BGF User's Guide

 

This is the help document for BGF(Beijing Gene Finder) Web Service. BGF is an ab initio gene finding program based on DP(Dynamic Programming) & HSMM(Hidden Semi-Markov Model).

 

 

Input

 

BGF takes sequence only in FASTA format.

The following is an example:

 

>MT000349
AGCTATCAGCTTATCACCACACACAGACACAGAAGGAAATGTCGGCTTCT
GCGGCGCCCACGCACATCCGCTTCTCCTCCGCCGCACCTCCATCGGCCGC
CGCTCTCCGGCGGCCTCGCCGCCGGTGCGCCACGCCCGTCCGATGCTCCC
TCGCCGCAGCGCCGGGTCTCCGGGCGCCGCCTGAGCTCATCGACTCCATC
CTCTCCAAGGTGATGCTGAAACATCATCTCTCTGCTCTTCTTGGGTGCAC
TCTTTCCGGATTCCTAGCTTCTGCTCAGTGCTCGGTTTATGCAATCTTGT
ACTCCACATTAGAACACATTTCTTGACTCAGAAATTAACGAGTTCTGGTG
TTCCATAGTACTAATTTTAACCTCAATTAGTTTTTTCTTATCTTACACCA
AAAAAATTCGGATTTTTGTATAAATCCTGGAGAATATTCCTTATTATTGG
TTTCCAATTACTTACCTTTTTCCTTCTGTCATTTTCAGTTTCTTGTATAT
..................................
GGATCCGTGTATTCCTGCAACACAGTGCCTTGCGCTATGGTCTTTTTTTC
TGAGAGCTTGTACTTGTACCTGTAGAATGTAGTGTATGCATCAAGCTGCT
GCTACTGAATAAAAGAAAAAAGAAAAATATATGTTGTGGGTTGGGCTGAA
TGCCTGTACCCCATGAGCACAGGATGCTCTCGATCATTGAGCGTGCTGTG
CACGTCGTGGGCCTCCAACTAAAACTGTAATCATCCTTGGGCAGAAGACG
GCAGAAATCTTGAACTTTTTGTTTTGTCTTGTTCTTCGGCTGATAATGCT
GCTTCTTCTGATAACAATTGCCCCTGGAAATGCTAATAATGTAAGAAGAG
CACTGCTATACGT
 
 

How to run it

 

First, you should paste your sequence into the Sequence box in FASTA format.
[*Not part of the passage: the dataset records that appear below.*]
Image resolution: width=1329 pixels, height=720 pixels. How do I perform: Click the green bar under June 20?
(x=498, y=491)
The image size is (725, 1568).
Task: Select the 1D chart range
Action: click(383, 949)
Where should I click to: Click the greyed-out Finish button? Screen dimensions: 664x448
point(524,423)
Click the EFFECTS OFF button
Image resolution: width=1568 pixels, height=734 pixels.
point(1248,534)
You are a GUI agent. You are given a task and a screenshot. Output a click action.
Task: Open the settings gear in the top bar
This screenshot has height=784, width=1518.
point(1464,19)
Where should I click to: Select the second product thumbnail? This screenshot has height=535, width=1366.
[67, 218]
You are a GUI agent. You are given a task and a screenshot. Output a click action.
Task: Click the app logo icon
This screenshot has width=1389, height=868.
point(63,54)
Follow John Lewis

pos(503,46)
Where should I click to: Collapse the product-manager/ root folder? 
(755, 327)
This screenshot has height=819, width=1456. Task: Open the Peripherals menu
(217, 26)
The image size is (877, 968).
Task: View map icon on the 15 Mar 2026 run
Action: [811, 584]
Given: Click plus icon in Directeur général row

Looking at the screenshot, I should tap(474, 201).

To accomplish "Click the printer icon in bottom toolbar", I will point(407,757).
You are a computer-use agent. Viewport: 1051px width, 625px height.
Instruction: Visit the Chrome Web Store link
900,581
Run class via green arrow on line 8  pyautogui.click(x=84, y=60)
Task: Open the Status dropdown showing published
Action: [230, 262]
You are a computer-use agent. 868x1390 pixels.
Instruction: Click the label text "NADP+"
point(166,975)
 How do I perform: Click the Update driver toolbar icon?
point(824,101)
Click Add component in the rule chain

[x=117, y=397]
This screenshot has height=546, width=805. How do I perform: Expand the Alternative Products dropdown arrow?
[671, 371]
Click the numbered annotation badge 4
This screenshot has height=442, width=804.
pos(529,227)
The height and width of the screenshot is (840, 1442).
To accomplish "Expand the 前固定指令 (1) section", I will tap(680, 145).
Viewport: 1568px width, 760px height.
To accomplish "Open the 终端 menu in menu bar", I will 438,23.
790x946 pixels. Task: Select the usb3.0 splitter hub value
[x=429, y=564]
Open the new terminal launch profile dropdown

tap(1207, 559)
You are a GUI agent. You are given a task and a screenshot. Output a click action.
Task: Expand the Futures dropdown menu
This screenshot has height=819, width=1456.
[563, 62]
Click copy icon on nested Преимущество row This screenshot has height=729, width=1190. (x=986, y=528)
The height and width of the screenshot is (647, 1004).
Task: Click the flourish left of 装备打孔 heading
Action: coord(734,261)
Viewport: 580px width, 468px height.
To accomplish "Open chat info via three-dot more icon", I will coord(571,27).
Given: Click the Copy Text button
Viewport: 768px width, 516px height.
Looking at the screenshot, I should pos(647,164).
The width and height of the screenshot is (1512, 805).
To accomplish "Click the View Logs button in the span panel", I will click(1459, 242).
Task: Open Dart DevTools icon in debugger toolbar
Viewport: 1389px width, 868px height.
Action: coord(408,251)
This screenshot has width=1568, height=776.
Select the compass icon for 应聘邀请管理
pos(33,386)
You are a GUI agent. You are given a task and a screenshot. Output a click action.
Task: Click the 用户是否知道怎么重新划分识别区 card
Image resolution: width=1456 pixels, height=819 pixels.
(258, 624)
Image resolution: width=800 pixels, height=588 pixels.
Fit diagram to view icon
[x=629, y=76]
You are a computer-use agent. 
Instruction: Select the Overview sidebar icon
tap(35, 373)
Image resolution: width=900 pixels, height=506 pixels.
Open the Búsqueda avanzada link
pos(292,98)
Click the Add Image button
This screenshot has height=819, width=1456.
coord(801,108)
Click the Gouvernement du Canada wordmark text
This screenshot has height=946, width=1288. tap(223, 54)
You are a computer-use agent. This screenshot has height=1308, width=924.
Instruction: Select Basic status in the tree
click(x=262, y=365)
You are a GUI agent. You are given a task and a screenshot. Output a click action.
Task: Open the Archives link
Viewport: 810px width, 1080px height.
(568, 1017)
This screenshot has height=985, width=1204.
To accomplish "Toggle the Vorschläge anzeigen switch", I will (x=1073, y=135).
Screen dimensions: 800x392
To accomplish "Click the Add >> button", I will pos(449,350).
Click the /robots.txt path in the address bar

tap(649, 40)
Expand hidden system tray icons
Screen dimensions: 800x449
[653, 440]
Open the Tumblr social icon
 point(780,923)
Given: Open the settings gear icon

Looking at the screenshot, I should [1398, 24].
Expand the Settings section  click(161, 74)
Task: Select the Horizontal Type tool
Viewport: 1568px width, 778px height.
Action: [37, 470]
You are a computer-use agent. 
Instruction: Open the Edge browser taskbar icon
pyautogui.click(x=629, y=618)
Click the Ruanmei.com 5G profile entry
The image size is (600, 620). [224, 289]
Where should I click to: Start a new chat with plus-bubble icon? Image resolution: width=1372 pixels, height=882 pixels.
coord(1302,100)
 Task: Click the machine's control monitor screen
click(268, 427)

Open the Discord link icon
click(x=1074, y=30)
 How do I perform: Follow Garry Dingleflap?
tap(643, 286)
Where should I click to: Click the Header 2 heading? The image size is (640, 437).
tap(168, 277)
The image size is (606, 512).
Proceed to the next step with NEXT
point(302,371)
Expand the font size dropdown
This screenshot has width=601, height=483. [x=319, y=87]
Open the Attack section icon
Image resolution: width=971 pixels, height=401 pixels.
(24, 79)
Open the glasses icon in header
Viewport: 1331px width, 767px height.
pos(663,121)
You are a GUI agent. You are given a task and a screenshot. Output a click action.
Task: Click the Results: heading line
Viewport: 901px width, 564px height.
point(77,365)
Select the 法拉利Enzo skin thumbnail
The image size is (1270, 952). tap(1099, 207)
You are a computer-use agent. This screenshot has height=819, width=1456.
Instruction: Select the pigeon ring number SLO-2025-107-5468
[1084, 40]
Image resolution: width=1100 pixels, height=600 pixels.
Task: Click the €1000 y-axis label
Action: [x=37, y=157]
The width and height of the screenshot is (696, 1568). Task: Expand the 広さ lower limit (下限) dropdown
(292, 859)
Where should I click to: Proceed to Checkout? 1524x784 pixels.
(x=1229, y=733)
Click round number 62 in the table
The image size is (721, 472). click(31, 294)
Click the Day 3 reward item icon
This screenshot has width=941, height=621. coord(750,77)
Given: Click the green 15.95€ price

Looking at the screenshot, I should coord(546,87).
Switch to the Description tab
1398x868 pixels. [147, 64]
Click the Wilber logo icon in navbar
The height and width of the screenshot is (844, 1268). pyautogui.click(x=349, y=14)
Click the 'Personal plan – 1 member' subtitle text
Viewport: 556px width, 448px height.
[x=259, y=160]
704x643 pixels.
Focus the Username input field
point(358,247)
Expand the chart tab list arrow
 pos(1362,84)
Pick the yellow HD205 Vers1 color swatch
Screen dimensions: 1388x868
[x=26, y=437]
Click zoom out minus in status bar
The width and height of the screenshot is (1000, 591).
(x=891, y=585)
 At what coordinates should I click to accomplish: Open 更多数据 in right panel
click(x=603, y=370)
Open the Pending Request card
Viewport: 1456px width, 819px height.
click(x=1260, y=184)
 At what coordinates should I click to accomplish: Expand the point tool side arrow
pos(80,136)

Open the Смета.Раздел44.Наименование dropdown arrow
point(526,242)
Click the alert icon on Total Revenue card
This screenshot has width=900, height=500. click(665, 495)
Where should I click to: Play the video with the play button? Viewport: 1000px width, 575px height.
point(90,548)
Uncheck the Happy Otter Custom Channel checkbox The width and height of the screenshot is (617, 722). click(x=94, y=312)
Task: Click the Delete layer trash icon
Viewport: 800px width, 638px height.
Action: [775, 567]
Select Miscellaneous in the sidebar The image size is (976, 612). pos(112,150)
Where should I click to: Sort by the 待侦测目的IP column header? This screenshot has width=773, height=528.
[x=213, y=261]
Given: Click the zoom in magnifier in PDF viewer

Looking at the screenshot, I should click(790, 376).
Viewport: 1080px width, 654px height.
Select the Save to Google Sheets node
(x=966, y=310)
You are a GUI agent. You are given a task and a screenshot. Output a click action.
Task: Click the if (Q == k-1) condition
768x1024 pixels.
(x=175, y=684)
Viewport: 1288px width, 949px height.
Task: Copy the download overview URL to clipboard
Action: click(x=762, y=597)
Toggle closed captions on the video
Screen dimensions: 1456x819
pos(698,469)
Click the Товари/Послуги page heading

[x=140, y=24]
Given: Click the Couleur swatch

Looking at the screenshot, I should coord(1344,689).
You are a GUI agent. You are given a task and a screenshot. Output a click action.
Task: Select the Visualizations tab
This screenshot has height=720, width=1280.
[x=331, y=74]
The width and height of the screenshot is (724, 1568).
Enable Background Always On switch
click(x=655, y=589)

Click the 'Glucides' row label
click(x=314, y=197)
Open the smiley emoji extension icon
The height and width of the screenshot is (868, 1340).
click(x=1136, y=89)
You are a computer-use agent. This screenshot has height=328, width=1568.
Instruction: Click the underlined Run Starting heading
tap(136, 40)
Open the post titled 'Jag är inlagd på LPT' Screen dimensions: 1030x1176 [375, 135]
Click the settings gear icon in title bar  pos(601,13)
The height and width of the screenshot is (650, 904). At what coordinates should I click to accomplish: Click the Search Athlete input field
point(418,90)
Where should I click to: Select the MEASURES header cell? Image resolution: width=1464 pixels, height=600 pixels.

SNP characters are allowed and will be translated to one of the letters they presented random. Specially, `N' will be always translated to `C' to avoid stop codons unexpected. Alternatively, you can upload a sequence file in your computer by click File upload button. Then, you can choose Species and press Submit button to run BGF. If your sequence contains bunches of `N's inside, which indicate an assemble gap is there, you should set the Gap(`N's) option to the indicator `N's length.

 

 

Output

 

BGF output
Gene# - predicted gene number, starting from start of sequence; 
S - DNA strand (+ for direct or - for complementary); 
Exon# - predicted exon number in current gene; 
Type - type of coding sequence or transcription site: 
        Init - First (starting with start codon) 
        Intr - internal (internal exon) 
        Term - last coding segment, ending with stop codon) 
        Sngl - single exon gene; 
        Prom - TSS (TATA-box or cap site); 
        PolA - PolyA signal site; 
Start/End - position of start or end of the Type; 
ORF_S/E - positions where the first complete codon starts and the last codon ends; 
Score - exon score for the Type; 
Len - length of current exon;
 
For example

Program    : BGF

Version    : 2.1.1

Time       : Sun Jan 15 11:48:07 2006

Parameter  : Rice

Sequence   : MT000349

Length     : 10813

GC%        : 43.29

Total Genes:    3 (  2 in + strand &   1 in - strand)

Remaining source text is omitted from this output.